**Brief:**
When the line containing "Instruction: Click the Landing" is found in the data below, copy it and each line after it through the line containing "Given: Click the blue sun lunch icon", exactly and with no others.

**Listed records:**

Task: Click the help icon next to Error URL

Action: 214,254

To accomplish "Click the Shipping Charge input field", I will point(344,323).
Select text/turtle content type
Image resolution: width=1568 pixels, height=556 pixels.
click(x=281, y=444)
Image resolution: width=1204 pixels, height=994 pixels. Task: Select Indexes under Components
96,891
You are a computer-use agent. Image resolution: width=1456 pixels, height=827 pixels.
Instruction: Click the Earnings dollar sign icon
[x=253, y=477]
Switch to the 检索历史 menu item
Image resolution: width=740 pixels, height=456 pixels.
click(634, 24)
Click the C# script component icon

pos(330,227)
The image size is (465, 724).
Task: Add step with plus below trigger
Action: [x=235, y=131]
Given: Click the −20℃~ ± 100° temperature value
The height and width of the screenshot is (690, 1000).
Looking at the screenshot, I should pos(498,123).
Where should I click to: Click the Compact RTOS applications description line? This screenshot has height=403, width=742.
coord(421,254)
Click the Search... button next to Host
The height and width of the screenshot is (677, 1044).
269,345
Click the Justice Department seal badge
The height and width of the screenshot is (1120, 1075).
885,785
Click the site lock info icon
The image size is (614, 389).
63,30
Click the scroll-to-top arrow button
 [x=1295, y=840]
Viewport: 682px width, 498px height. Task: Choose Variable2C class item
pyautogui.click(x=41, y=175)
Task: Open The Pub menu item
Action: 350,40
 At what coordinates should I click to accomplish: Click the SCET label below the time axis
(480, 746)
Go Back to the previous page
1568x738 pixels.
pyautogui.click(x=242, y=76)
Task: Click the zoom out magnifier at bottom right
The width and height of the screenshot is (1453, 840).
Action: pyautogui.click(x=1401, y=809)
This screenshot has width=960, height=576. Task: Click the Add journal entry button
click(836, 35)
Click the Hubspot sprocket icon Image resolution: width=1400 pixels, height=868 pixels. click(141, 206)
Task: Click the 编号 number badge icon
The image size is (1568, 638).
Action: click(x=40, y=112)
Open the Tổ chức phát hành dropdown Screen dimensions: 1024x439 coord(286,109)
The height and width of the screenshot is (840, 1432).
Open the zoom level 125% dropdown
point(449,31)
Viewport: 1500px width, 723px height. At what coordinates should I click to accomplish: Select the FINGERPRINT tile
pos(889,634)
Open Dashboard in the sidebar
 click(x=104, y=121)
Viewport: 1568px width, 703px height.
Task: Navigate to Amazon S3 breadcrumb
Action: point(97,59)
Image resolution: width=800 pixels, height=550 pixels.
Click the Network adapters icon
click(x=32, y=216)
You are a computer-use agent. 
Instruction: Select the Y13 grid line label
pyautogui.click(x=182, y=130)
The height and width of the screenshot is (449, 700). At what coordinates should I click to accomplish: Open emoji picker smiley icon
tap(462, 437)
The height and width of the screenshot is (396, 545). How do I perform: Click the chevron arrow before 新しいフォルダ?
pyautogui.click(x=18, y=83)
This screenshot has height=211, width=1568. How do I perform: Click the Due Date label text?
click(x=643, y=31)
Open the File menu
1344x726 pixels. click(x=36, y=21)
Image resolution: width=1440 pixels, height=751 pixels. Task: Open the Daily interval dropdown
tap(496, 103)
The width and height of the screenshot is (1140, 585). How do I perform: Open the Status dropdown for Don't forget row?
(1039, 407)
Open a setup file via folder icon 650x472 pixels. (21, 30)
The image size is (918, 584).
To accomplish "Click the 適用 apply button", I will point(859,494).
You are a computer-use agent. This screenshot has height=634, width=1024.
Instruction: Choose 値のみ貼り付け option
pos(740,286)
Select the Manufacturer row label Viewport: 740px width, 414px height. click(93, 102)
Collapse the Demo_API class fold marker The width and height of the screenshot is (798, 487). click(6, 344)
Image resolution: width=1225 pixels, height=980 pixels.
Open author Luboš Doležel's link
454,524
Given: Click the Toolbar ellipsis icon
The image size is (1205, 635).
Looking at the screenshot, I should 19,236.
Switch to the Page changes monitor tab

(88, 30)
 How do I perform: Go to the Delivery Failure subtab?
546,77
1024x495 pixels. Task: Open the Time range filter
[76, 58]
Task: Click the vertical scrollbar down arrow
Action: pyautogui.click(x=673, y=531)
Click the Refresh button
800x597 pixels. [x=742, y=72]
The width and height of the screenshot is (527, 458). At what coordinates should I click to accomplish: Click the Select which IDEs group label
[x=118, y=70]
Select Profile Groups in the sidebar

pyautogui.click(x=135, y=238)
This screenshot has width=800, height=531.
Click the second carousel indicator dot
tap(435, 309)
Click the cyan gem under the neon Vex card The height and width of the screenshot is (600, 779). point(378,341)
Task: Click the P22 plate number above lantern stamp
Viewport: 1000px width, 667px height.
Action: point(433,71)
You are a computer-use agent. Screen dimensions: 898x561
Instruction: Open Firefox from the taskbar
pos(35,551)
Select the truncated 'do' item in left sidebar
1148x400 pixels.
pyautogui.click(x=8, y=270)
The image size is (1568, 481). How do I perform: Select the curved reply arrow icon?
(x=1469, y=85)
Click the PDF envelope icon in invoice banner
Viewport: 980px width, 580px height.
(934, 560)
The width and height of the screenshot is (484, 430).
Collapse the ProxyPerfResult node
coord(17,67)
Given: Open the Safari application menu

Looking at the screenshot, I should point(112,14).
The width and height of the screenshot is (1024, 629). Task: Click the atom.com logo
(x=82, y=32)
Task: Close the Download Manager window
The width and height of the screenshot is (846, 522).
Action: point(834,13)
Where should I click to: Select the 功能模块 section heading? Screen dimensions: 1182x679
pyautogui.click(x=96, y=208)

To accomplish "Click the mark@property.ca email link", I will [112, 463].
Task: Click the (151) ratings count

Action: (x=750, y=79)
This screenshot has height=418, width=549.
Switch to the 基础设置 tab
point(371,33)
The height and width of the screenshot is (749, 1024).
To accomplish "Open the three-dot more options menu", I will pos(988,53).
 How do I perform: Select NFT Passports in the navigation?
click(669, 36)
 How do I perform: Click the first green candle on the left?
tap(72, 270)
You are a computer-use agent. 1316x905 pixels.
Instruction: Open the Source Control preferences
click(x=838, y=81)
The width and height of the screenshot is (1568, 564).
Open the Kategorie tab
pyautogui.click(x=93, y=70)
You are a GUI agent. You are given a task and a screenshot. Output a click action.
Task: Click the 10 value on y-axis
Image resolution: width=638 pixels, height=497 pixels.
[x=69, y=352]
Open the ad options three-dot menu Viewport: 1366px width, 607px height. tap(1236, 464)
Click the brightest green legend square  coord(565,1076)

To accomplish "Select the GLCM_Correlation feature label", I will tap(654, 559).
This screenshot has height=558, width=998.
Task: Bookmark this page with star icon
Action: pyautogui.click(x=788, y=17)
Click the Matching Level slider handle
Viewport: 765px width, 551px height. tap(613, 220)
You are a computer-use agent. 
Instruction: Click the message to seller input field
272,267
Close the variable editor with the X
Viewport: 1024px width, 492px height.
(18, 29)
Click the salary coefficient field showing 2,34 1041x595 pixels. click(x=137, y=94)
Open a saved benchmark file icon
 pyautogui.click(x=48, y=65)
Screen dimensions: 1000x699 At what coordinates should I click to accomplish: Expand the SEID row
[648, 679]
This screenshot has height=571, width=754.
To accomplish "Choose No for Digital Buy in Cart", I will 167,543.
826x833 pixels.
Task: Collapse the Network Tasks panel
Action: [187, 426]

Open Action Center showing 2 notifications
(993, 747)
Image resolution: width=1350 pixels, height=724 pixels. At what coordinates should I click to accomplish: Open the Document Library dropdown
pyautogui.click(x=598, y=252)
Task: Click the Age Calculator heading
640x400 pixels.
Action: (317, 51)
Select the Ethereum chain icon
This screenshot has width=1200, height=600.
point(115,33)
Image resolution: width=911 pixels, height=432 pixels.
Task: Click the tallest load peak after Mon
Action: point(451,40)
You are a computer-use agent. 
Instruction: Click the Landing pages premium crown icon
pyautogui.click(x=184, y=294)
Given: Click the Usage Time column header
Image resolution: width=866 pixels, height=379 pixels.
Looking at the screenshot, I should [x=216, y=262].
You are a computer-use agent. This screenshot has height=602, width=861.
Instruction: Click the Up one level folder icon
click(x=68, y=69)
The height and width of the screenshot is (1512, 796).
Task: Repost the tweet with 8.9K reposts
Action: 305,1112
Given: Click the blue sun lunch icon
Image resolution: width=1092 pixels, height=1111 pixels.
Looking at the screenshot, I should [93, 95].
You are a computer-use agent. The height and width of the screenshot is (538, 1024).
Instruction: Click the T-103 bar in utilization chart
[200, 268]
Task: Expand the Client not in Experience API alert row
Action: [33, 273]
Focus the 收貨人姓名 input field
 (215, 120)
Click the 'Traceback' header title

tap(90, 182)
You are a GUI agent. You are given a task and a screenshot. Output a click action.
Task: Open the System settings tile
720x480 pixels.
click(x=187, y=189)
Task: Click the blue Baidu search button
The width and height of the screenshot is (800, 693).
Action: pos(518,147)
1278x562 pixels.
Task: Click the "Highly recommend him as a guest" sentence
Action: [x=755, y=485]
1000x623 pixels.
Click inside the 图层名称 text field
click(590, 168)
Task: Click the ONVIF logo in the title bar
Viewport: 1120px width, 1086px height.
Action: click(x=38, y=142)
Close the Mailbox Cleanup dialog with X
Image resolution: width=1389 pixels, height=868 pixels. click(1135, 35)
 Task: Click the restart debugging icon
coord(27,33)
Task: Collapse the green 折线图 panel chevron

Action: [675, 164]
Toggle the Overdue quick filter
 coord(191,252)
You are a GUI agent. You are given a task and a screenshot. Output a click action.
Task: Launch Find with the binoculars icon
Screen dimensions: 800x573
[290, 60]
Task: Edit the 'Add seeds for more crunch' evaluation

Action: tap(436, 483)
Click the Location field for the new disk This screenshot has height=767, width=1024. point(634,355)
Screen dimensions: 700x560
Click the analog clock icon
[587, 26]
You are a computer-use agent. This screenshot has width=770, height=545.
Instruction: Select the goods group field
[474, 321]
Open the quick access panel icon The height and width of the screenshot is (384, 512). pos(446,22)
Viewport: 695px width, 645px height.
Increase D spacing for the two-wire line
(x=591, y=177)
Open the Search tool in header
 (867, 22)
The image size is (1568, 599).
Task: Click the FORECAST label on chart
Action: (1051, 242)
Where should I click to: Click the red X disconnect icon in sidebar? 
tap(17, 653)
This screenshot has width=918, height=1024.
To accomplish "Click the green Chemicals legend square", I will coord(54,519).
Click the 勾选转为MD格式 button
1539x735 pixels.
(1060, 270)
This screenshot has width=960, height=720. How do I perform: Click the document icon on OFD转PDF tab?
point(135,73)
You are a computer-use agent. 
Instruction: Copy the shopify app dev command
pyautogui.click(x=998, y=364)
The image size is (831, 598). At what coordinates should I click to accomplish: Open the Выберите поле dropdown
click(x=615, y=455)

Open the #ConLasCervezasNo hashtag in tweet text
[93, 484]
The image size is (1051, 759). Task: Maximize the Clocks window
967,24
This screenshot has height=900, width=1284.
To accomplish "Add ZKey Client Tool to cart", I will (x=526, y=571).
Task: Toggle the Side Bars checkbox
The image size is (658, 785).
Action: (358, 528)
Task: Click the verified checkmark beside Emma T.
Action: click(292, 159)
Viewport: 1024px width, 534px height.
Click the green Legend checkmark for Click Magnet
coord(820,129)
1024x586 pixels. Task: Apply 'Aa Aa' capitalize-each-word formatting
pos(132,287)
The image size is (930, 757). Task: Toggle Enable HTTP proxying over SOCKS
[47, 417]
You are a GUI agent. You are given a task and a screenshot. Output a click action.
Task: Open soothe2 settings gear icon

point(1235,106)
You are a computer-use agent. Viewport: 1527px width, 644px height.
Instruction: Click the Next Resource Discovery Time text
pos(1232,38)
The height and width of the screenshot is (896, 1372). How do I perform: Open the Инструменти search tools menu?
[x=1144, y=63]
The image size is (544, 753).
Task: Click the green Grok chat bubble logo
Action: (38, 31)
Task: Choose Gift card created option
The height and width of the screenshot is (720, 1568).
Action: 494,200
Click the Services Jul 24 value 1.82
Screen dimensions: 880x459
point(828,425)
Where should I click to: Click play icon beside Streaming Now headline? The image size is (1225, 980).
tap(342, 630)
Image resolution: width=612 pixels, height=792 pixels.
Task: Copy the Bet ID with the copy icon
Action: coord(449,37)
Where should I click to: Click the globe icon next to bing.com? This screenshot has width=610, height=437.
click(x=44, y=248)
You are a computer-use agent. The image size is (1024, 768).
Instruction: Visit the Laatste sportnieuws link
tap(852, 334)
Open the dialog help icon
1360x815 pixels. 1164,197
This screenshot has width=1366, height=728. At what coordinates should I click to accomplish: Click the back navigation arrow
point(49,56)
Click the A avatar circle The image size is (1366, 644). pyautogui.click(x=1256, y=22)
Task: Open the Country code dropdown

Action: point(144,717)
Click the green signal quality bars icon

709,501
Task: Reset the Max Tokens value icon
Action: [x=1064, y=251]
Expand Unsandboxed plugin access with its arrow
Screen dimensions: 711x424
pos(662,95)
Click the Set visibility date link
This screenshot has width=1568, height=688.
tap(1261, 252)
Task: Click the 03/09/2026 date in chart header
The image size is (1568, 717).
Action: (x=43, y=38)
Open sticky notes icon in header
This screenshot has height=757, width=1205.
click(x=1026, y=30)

**Answer:**
Instruction: Click the Landing pages premium crown icon
pyautogui.click(x=184, y=294)
Given: Click the Usage Time column header
Image resolution: width=866 pixels, height=379 pixels.
Looking at the screenshot, I should [x=216, y=262].
You are a computer-use agent. This screenshot has height=602, width=861.
Instruction: Click the Up one level folder icon
click(x=68, y=69)
The height and width of the screenshot is (1512, 796).
Task: Repost the tweet with 8.9K reposts
Action: 305,1112
Given: Click the blue sun lunch icon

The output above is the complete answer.